Because neurons require considerable amounts of oxygen to function properly, they are exposed to high levels of free radicals—toxic compounds that can damage DNA within cells. Normally, this damage occurs randomly. However, in this study, damage within neurons was often found within specific regions of DNA called “enhancers” that control the activity of nearby genes.
Fully mature cells like neurons do not need all of their genes to be active at any one time. One way that cells can control gene activity involves the presence or absence of a chemical tag called a methyl group on a specific building block of DNA. Closer inspection of the neurons revealed that a significant number of SSBs occurred when methyl groups were removed, which typically makes that gene available to be activated.

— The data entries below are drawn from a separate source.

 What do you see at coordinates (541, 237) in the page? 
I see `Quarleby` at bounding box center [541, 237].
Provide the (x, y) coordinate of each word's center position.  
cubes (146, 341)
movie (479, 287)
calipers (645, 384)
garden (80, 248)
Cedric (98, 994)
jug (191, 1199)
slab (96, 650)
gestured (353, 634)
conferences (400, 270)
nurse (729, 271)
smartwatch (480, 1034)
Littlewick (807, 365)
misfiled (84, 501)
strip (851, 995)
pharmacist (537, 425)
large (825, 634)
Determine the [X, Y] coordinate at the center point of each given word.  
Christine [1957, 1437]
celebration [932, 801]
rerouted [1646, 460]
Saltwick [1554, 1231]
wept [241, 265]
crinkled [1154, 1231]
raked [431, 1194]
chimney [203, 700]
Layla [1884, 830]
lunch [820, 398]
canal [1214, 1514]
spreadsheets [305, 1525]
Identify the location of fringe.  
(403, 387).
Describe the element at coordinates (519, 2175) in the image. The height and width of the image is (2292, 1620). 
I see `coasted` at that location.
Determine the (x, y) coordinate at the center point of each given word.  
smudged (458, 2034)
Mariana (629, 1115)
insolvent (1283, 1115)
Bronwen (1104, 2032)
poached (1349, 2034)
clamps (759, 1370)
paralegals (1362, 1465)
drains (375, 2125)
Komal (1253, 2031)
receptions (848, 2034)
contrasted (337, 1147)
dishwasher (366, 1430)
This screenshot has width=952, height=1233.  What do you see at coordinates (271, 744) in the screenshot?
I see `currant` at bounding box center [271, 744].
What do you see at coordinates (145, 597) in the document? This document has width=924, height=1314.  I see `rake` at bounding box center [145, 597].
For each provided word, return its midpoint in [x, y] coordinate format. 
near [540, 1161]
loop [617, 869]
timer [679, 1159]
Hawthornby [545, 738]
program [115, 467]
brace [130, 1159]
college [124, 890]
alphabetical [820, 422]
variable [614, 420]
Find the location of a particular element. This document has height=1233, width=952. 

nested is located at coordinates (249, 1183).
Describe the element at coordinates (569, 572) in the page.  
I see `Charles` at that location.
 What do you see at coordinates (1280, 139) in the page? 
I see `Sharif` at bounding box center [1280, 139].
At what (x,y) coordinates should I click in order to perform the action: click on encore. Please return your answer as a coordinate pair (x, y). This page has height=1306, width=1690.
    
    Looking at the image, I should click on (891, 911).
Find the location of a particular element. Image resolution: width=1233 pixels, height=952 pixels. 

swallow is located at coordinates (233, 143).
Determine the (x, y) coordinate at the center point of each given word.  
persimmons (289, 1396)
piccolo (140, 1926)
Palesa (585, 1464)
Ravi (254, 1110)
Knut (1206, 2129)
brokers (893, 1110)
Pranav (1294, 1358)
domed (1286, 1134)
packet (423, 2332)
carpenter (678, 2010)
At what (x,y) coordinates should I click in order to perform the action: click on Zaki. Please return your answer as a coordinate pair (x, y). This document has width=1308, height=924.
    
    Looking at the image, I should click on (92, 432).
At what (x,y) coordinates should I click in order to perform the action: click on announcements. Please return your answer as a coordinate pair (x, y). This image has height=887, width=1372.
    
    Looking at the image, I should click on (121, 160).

An explanation proposed by the researchers is that the removal of the methyl group from DNA itself creates an SSB, and neurons have multiple repair mechanisms at the ready to repair that damage as soon as it occurs. This challenges the common wisdom that DNA damage is inherently a process to be prevented. Instead, at least in neurons, it is part of the normal process of switching genes on and off. Furthermore, it implies that defects in the repair process, not the DNA damage itself, can potentially lead to developmental or neurodegenerative diseases.
This study was made possible through the collaboration between two labs at the NIH: one run by Michael E. Ward, M.D., Ph.D. at the National Institute of Neurological Disorders and Stroke (NINDS) and the other by Andre Nussenzweig, Ph.D. at the National Cancer Institute (NCI). Dr. Nussenzweig developed a method for mapping DNA errors within the genome. This highly sensitive technique requires a considerable number of cells in order to work effectively, and Dr. Ward’s lab provided the expertise in generating a large population of neurons using induced pluripotent stem cells (iPSCs) derived from one human donor. Keith Caldecott, Ph.D. at the University of Sussex also provided his expertise in single-strand break repair pathways.
The two labs are now looking more closely at the repair mechanisms involved in reversing neuronal SSBs and the potential connection to neuronal dysfunction and degeneration.